> _Aufgabenstellung_
Gib bitte aus dem Dokumentauszug alles von „- 6. Der Bundesrat“ bis hinunter zu „und barrierefreie Dienste)“ wortgetreu wieder.

> _Dokumentauszug_
---

Die einheitlichen Ansprechpartner wurden auf Grund der EG-Dienstleistungsrichtlinie eingerichtet. Die Zuständigkeit erstreckt sich somit auf Dienstleistungserbringer und -empfänger, nicht umfassend auf Unternehmen sowie Bürgerinnen und Bürger. Die einheitlichen Ansprechpartner befinden sich europaweit noch im Aufbau. Die Bandbreite der Umsetzung in den einzelnen Mitgliedstaaten ist hier sehr groß.
Einige Mitgliedstaaten, wie Großbritannien, haben für den einheitlichen Ansprechpartner eine rein technische Lösung gewählt. Andere, wie Deutschland, haben den einheitlichen Ansprechpartner zusätzlich personell untersetzt. Der Aktionsplan geht in diesem Punkt also von der falschen Vorraussetzung aus, dass es sich bei den einheitlichen Ansprechpartnern um eine rein virtuelle eGovernment-Lösung handelt. Wieder andere haben das Institut des einheitlichen Ansprechpartners noch gar nicht umgesetzt.
Zusätzlich gibt es im Bereich der, von der Kommission zu Recht so bezeichneten, Schlüsselvoraussetzungen erheblichen Regelungsbedarf. Einheitliche eID-Lösungen sind erst bis 2014 geplant, 2011 soll die eSignaturrichtlinie überarbeitet werden. Bis 2015 sollen grenzüberschreitende interoperable Zustelldienste etabliert werden.
Es ist notwendig, erst die entsprechenden Vorraussetzungen für elektronische Behördendienste zu schaffen, gleichzeitig die Umsetzung der EG-Dienstleistungsrichtlinie vollständig zu evaluieren und dann über eine Ausweitung der Aufgaben der einheitlichen Ansprechpartner im Verbund mit der Anpassung des Anwendungsbereichs der EG-Dienstleistungsrichtlinie zu diskutieren. Insoweit kann diese Ausweitung nicht mitten im, sondern erst am Ende des Aktionsplans vorgesehen werden.
Erst nach der vollständigen Evaluation der Richtlinie 2006/123/EG und einer eventuell notwendigen Anpassung, einschließlich der Umsetzung der im Aktionsplan genannten Projekte eID, eSignatur und eDelivery, ist eine solche Ausweitung plan- und umsetzbar.
- 6. Der Bundesrat weist zusätzlich auf folgende Punkte hin, die im Zuge der weiteren Umsetzung des Aktionsplans Berücksichtigung finden sollten, und bittet die Bundesregierung auf EU-Ebene um entsprechende Unterstützung:
- 7. Zu Nummer 2. 1.1 des Aktionsplans (auf die Bedürfnisse der Nutzer abgestimmte Dienste und barrierefreie Dienste)
Es ist dafür Sorge zu tragen, dass der durch den Einsatz moderner Technologien für die Bürgerinnen und Bürger und die Wirtschaft generierte Mehrwert in einem angemessenen Verhältnis zu den für die Verwaltung entstehenden Kosten (wie z.B. Bereitstellung der IT-Infrastruktur, Service und Support) steht.

---

> _Vorliegende Daten_
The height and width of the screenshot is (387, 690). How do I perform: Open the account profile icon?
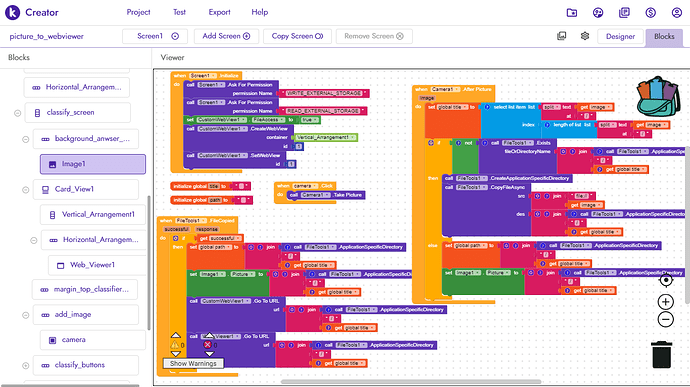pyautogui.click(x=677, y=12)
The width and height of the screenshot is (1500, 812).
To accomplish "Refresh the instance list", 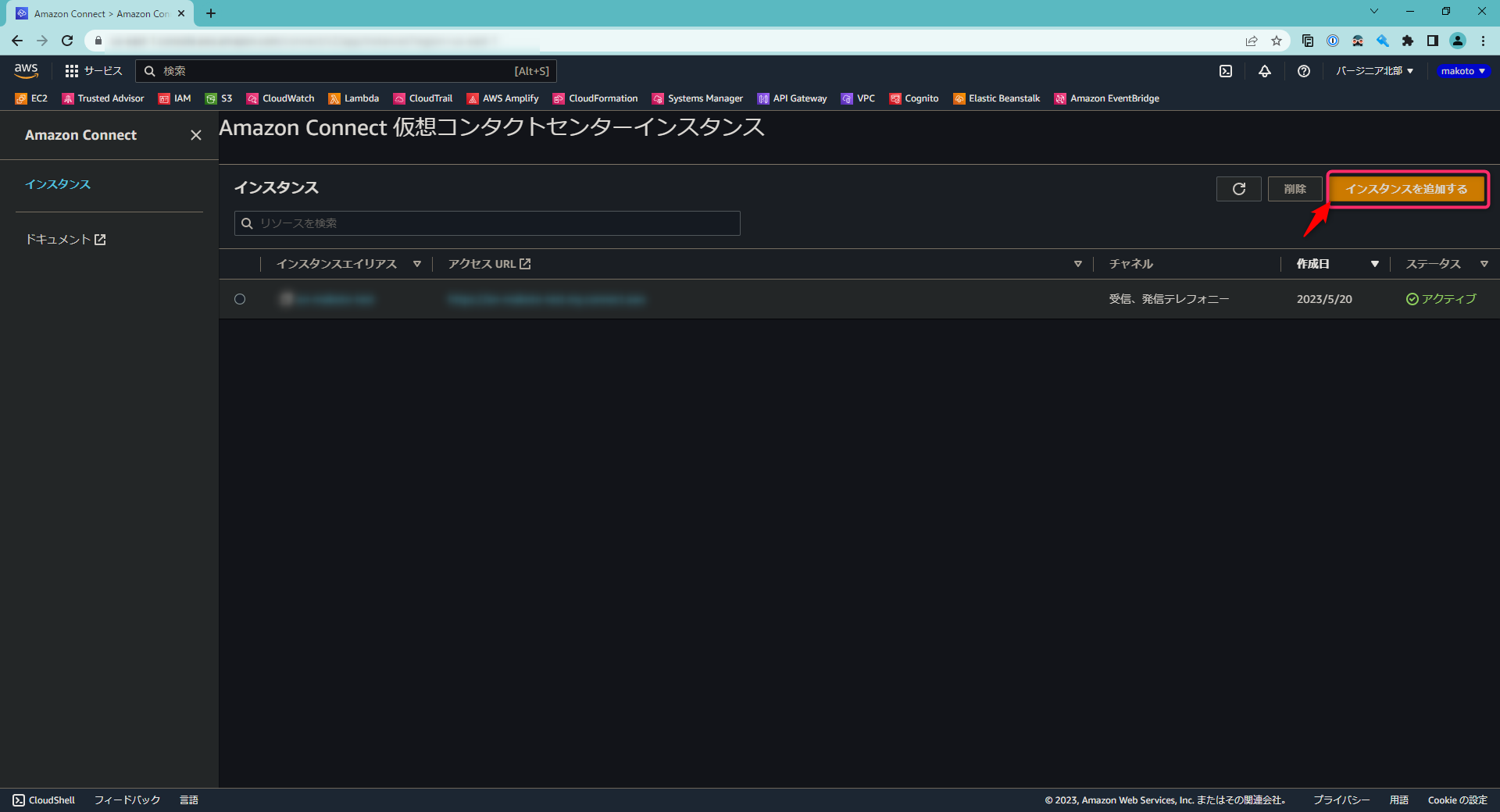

---

> _Antwort zur Aufgabe_
- 6. Der Bundesrat weist zusätzlich auf folgende Punkte hin, die im Zuge der weiteren Umsetzung des Aktionsplans Berücksichtigung finden sollten, und bittet die Bundesregierung auf EU-Ebene um entsprechende Unterstützung:
- 7. Zu Nummer 2. 1.1 des Aktionsplans (auf die Bedürfnisse der Nutzer abgestimmte Dienste und barrierefreie Dienste)